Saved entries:
----------------------------------------
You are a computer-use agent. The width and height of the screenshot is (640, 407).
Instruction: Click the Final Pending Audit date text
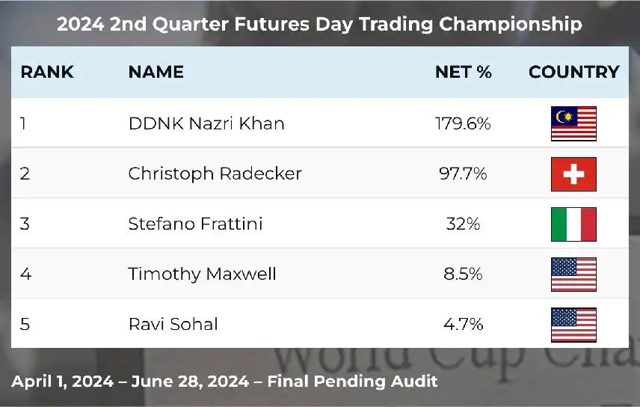(x=224, y=382)
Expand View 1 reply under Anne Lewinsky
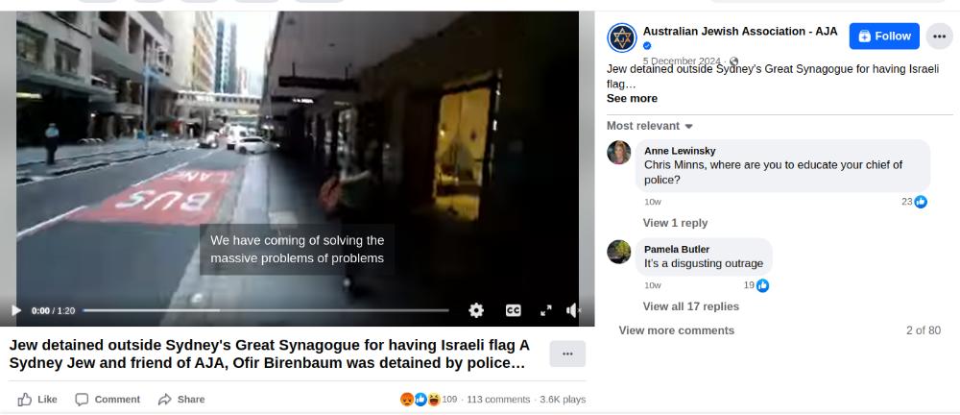Image resolution: width=960 pixels, height=415 pixels. coord(675,223)
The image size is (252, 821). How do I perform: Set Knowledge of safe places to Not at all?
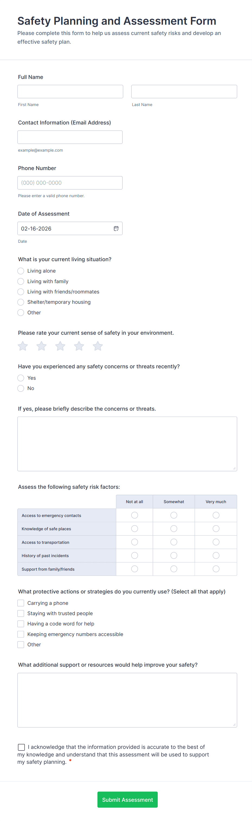[135, 529]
----------------------------------------
*TASK OBJECTIVE*:
The lines from the one containing "Expand View 1 reply under Anne Lewinsky" to the last line of the records, both included: print exactly those and nothing else, leaving out any pictures.

*OUTPUT FOR THIS EXERCISE*:
Expand View 1 reply under Anne Lewinsky
Image resolution: width=960 pixels, height=415 pixels. coord(675,223)
The image size is (252, 821). How do I perform: Set Knowledge of safe places to Not at all?
[135, 529]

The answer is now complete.